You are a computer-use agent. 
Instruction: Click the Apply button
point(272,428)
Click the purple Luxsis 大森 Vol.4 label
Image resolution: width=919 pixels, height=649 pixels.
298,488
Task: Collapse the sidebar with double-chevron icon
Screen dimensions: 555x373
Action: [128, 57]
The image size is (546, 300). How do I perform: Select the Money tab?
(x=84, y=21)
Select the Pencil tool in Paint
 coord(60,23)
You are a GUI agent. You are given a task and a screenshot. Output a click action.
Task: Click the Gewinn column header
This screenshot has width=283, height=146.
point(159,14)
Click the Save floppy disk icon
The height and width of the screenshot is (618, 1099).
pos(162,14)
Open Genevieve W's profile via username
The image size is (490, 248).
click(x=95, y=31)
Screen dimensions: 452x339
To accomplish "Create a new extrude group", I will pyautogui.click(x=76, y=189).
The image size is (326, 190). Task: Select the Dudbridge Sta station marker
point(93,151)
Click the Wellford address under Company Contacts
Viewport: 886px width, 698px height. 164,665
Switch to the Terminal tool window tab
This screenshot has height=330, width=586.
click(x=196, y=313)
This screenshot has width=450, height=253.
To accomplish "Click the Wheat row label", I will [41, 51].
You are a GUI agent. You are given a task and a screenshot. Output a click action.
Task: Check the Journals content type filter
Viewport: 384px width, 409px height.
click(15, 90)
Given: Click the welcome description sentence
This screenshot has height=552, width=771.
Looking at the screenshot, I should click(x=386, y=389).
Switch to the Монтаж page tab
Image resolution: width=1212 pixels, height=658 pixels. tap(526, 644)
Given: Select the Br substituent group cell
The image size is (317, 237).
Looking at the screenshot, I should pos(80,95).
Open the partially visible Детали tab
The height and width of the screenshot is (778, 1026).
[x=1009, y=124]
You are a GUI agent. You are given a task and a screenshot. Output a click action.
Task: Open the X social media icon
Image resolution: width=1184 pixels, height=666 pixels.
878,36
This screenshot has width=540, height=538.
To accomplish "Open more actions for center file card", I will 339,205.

-=-=-=-=-

**WHAT THIS TASK INVOLVES:** Copy out the full listing exactly.

**YOUR RESPONSE:**
You are a computer-use agent. 
Instruction: Click the Apply button
point(272,428)
Click the purple Luxsis 大森 Vol.4 label
Image resolution: width=919 pixels, height=649 pixels.
298,488
Task: Collapse the sidebar with double-chevron icon
Screen dimensions: 555x373
Action: [128, 57]
The image size is (546, 300). How do I perform: Select the Money tab?
(x=84, y=21)
Select the Pencil tool in Paint
 coord(60,23)
You are a GUI agent. You are given a task and a screenshot. Output a click action.
Task: Click the Gewinn column header
This screenshot has width=283, height=146.
point(159,14)
Click the Save floppy disk icon
The height and width of the screenshot is (618, 1099).
pos(162,14)
Open Genevieve W's profile via username
The image size is (490, 248).
click(x=95, y=31)
Screen dimensions: 452x339
To accomplish "Create a new extrude group", I will pyautogui.click(x=76, y=189).
The image size is (326, 190). Task: Select the Dudbridge Sta station marker
point(93,151)
Click the Wellford address under Company Contacts
Viewport: 886px width, 698px height. 164,665
Switch to the Terminal tool window tab
This screenshot has height=330, width=586.
click(x=196, y=313)
This screenshot has width=450, height=253.
To accomplish "Click the Wheat row label", I will [41, 51].
You are a GUI agent. You are given a task and a screenshot. Output a click action.
Task: Check the Journals content type filter
Viewport: 384px width, 409px height.
click(15, 90)
Given: Click the welcome description sentence
This screenshot has height=552, width=771.
Looking at the screenshot, I should click(x=386, y=389).
Switch to the Монтаж page tab
Image resolution: width=1212 pixels, height=658 pixels. tap(526, 644)
Given: Select the Br substituent group cell
The image size is (317, 237).
Looking at the screenshot, I should pos(80,95).
Open the partially visible Детали tab
The height and width of the screenshot is (778, 1026).
[x=1009, y=124]
You are a GUI agent. You are given a task and a screenshot. Output a click action.
Task: Open the X social media icon
Image resolution: width=1184 pixels, height=666 pixels.
878,36
This screenshot has width=540, height=538.
To accomplish "Open more actions for center file card", I will 339,205.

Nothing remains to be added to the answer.